Is the TSA Finally Making Folks Happy?

PHOTO: A traveler walks past a newly-opened TSA Pre-check application center at LaGuardia Airport

Remember those see-through airport scanners? The media were couldn't get enough of those "naked" machines but that's died down since early 2013 when the TSA began phasing them out.

On the other hand, just last week I saw a headline complaining about "TSA Scanners That Saw You Naked" but again, naked machines have left the building. Security is changing in other ways, too.

So is the TSA making everyone happy now? Of course not. But it does seem like they're satisfying more and more travelers. Maybe you're one of them.

The centerpiece of a better security experience for many is PreCheck, the program that helps travelers get through security more quickly. According to TSA press secretary Ross Feinstein, more than 3,000 folks nationwide signed up for PreCheck last Tuesday alone which is a pretty big deal considering you have to go for an in-person interview at an airport or off-site location and membership costs $85 (though it's good for five years).

What do you get for the money? Dedicated members-only lanes in 115 airports where you can keep your shoes and jacket on, leave your electronic devices in cases, and you don't have to pull the toiletries zip-bag out of your carry-on. Trust me, it's almost always faster.

And now it's getting even better. Administrator John Pistole says the TSA will begin "tapering back" on the number of passengers randomly selected for PreCheck privileges (who paid zip) and that's very good news for PreCheck members.

Supposedly the designated-freeloaders were pulled into PreCheck lanes only when the speedy lanes were under-utilized, but plenty of members said that's not always the way it worked thanks to unaware or untrained TSA agents back-filling with designees. In any event, that's changing so if you were one who enjoyed cutting in line for free, maybe it's time to sign up for real.
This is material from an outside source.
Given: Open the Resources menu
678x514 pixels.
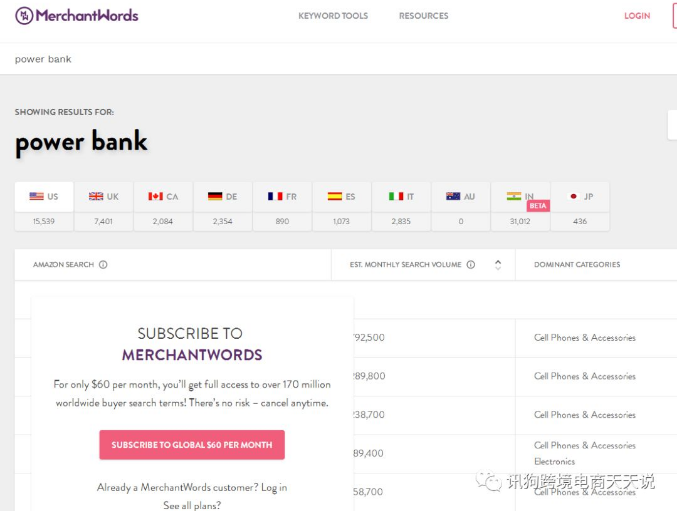Looking at the screenshot, I should pos(424,16).
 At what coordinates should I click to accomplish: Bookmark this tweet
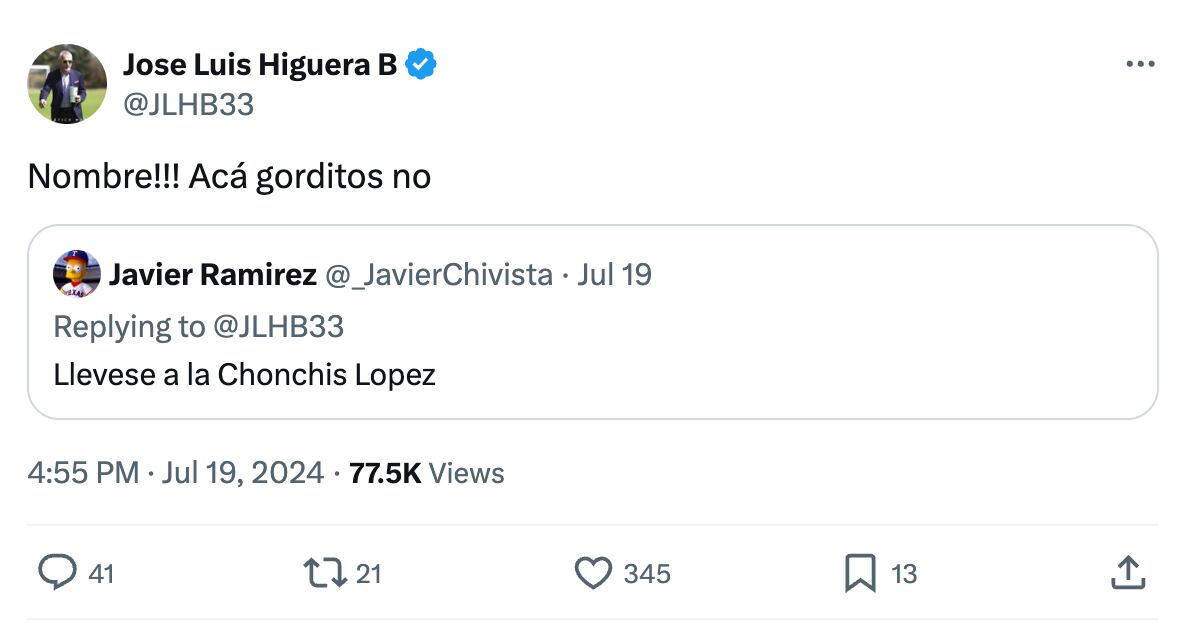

Or maybe sign up for another program. TSA officials say PreCheck is not the best program for everyone. If you fly to Europe a lot, for example, try Global Entry instead: It's just $3 more per year but gives you all the benefits of PreCheck while also speeding up entry into the U.S. after flights across the Atlantic. Nexus is a similar type program for U.S.-Canada travelers while Sentri may be best for U.S.-Mexico travel. If not sure which is right for you, the Department of Homeland Security has a comprehensive chart with the pros and cons of each.

Rank and file TSA agents meanwhile have been keeping busy finding interesting stuff in travelers' luggage, which is no surprise since they process nearly 1.8 million passengers each day. Here's a sample of some of the more colorful finds (and these items were all discovered last week).

• U.S. airports nationwide: 52 firearms; 45 loaded and 21 had rounds chambered. • Albuquerque: Knife concealed in a lipstick tube. • Memphis: Two canes, each with a 12-inch blade hidden inside. • Tampa: Cellphone case doubling as a dagger sheath. • Tucson: Live smoke grenade in a checked-bag. • New York (JFK): Two inert grenades in two checked bags.

Avoid these items along with anything that could possibly be viewed as a weapon, and that includes souvenirs and replicas. You don't want to slow down the PreCheck lanes, do you?